Wakayama

Packed up at the New Otani hotel, settled bills and emptied deposit box. Took a taxi to Shin-Osaka station to catch a local train to Wakayama which only took an hour. Ate a delicious bento box en route and saw some countryside at last with many houses growing an orange tree in their garden.

No sign of a tourist office at Wakayama but were spotted by a resident American who pointed us in the direction of the station hotel called Hotel Granvia. It seemed ok, if a little drab, so we checked in. Our room was smaller than in Osaka but cosy and with typically complicated shower/bath and electronic bidet.

As the castle seemed to be Wakayama's main attraction we set off there. On the way we met an Irish girl working here as a teacher who showed us the way to a cheap internet cafe in a shopping arcade so we checked mail, bank accounts, football scores and weather forecast - all for 100 Yen.

Wakayama seemed like a ghost town after Osaka; hardly anyone on the streets and the railway station and streets played calming music just to make sure nobody got too excited.

The castle had some small gardens and had been completely rebuilt so no need for slippers this time. The view from the top was worth the walk and we could see to the sea and looked down on herons and eagles flying around.

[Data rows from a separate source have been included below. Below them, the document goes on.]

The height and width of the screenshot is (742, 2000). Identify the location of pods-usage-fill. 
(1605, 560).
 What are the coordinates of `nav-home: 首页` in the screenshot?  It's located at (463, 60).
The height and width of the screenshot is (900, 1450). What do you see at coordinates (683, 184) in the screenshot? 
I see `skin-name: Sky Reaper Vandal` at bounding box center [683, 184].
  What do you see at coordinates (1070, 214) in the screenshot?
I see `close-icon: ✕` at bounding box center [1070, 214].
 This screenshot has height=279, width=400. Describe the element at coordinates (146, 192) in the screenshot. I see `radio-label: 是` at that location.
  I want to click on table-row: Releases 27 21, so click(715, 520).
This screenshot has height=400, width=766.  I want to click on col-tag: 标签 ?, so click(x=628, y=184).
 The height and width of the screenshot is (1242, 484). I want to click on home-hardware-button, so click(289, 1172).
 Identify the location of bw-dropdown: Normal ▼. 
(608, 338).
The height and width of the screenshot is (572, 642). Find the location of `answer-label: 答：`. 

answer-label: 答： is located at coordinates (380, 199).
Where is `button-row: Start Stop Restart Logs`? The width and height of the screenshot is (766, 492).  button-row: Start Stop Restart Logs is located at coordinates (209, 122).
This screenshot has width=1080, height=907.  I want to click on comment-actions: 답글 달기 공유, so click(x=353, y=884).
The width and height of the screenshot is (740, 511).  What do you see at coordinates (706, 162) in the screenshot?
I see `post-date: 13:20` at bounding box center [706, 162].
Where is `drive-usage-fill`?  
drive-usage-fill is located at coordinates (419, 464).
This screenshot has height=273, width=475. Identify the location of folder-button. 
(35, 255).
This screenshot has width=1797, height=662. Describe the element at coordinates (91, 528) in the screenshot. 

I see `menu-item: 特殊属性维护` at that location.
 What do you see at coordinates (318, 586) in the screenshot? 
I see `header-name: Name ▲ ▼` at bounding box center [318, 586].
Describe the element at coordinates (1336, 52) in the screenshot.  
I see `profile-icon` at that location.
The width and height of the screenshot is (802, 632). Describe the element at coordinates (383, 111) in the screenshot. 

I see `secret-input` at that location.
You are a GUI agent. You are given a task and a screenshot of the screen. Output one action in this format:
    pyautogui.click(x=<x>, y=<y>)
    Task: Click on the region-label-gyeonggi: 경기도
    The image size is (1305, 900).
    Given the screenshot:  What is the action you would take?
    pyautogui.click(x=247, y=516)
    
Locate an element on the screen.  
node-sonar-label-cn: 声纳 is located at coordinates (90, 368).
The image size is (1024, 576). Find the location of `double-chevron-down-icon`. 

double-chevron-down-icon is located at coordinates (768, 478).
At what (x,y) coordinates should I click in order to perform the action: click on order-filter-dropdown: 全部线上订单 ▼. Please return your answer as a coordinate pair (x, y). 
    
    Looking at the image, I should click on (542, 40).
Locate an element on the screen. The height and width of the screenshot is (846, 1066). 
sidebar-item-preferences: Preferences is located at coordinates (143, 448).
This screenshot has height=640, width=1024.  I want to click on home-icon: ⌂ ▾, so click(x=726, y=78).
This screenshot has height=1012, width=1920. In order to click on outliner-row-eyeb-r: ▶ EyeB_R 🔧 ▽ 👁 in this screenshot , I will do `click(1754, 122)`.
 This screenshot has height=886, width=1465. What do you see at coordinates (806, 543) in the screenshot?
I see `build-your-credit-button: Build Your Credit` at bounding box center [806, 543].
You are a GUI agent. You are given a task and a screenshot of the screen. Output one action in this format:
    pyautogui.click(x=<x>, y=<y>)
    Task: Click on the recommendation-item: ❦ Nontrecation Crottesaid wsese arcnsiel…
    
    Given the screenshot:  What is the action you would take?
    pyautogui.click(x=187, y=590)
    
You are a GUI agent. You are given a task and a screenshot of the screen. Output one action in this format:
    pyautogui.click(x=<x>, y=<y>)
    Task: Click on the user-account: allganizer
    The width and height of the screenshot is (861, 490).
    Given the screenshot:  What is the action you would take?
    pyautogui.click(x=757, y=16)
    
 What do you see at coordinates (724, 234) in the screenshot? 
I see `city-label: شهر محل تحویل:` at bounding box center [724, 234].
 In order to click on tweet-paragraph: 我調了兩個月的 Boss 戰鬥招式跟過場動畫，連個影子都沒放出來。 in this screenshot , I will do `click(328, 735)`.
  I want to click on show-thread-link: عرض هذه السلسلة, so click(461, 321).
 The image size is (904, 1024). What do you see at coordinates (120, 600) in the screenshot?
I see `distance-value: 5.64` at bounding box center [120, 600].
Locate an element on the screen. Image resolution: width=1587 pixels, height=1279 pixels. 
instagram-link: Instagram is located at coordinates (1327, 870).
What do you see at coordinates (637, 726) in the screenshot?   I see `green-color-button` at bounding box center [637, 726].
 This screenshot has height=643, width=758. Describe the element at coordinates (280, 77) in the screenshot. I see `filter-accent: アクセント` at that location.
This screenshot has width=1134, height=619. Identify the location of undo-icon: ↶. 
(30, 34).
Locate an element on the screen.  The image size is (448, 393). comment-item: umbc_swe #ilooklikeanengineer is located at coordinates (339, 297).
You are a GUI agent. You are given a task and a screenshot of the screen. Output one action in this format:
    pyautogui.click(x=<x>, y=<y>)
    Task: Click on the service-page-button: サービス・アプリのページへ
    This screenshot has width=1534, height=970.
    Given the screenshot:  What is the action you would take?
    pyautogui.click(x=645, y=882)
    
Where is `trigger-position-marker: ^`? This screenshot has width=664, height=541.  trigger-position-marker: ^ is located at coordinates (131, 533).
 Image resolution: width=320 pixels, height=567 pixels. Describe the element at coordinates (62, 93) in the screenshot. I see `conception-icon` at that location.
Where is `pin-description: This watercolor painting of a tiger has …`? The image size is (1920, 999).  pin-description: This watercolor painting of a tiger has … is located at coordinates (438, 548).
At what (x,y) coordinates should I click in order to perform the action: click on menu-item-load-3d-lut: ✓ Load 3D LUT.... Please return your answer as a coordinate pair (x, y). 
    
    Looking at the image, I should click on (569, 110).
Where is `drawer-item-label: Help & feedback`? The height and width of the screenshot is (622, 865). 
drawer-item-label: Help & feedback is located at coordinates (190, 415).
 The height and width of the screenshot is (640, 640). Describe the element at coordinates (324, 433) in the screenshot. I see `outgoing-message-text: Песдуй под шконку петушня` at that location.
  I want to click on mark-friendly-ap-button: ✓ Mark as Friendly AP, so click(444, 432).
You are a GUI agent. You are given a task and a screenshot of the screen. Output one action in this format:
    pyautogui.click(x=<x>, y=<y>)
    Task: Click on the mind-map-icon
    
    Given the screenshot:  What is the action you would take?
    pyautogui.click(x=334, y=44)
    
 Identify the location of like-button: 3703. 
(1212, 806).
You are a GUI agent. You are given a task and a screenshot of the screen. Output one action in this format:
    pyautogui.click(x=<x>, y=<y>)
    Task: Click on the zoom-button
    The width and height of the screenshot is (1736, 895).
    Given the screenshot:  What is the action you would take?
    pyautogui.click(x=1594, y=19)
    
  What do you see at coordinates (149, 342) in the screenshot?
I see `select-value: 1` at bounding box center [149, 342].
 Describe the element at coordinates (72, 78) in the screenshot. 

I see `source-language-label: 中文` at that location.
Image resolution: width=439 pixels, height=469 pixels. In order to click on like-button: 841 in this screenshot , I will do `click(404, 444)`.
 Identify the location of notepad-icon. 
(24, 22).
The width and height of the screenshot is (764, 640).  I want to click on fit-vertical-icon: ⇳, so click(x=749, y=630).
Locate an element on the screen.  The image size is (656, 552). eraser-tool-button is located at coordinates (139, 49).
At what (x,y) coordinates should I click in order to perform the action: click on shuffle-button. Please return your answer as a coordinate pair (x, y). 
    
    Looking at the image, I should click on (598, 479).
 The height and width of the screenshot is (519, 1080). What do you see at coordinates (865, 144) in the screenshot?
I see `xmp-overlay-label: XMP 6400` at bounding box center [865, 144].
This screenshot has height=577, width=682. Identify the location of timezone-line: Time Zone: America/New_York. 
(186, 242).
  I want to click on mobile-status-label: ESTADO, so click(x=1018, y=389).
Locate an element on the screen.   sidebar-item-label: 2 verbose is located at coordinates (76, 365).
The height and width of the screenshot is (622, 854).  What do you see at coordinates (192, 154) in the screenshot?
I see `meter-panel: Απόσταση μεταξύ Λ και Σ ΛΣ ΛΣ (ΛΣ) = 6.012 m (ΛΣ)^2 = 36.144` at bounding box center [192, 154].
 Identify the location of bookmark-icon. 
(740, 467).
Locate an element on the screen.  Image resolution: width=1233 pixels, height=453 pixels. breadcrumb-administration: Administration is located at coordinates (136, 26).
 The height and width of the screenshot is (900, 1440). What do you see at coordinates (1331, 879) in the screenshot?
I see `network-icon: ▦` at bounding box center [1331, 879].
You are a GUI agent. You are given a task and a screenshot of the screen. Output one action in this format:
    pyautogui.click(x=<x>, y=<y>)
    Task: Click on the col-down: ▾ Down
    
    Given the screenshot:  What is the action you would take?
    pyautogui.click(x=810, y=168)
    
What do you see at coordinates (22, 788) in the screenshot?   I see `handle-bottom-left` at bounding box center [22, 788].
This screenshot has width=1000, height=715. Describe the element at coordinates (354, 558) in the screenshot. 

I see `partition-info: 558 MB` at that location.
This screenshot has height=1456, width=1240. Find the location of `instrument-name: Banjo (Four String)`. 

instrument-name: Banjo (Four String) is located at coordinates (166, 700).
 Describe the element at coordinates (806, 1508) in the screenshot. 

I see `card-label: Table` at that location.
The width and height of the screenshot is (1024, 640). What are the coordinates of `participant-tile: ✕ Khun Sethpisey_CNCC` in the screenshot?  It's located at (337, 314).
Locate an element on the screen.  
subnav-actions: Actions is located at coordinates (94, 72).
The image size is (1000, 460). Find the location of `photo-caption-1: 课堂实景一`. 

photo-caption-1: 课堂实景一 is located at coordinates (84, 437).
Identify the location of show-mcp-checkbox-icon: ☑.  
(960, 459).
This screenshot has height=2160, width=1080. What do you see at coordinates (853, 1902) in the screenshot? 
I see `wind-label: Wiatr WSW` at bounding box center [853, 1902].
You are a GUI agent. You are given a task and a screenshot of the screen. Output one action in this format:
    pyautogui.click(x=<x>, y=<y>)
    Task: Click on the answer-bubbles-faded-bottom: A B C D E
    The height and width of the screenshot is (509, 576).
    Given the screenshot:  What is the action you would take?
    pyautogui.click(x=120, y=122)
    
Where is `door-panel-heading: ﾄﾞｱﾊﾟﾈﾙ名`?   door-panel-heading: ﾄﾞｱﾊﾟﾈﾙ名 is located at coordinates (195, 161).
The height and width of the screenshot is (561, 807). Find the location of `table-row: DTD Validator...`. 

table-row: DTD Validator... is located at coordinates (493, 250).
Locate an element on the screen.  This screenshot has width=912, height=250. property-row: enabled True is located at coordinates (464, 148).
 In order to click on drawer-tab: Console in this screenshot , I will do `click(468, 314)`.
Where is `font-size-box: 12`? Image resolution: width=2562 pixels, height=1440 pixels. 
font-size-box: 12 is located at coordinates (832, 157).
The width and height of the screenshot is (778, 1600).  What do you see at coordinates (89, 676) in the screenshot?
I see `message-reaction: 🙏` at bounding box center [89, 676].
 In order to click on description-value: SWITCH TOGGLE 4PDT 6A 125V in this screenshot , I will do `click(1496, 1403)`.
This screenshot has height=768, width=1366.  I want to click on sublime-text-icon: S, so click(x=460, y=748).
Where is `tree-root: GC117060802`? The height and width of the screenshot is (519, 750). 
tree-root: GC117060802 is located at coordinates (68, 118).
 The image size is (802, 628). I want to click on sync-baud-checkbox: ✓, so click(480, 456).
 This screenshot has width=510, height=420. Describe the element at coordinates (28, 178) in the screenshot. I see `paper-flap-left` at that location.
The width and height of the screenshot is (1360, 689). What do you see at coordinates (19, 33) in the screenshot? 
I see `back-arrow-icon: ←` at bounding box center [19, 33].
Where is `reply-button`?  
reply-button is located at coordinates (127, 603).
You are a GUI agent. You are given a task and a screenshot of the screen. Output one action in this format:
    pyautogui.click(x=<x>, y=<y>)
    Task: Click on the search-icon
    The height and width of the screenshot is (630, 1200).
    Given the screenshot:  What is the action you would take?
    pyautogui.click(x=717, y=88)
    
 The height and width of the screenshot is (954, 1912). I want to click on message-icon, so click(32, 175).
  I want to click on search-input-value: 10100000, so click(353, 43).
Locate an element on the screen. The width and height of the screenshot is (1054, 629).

Back to the hotel for a soak in the bath and then off for dinner. Vast array of restaurants in shopping centre adjoining the hotel. We spotted one that had plastic okonimayake and gyoza on display so we opted for that one. It turned out to be the best meal so far and was served by a very cheery girl who did her best to speak in English. The gyoza were so good we ordered a third portion to share between us. We washed our meal down with an Asahi beer and then went back to our room to write postcards and get some sleep.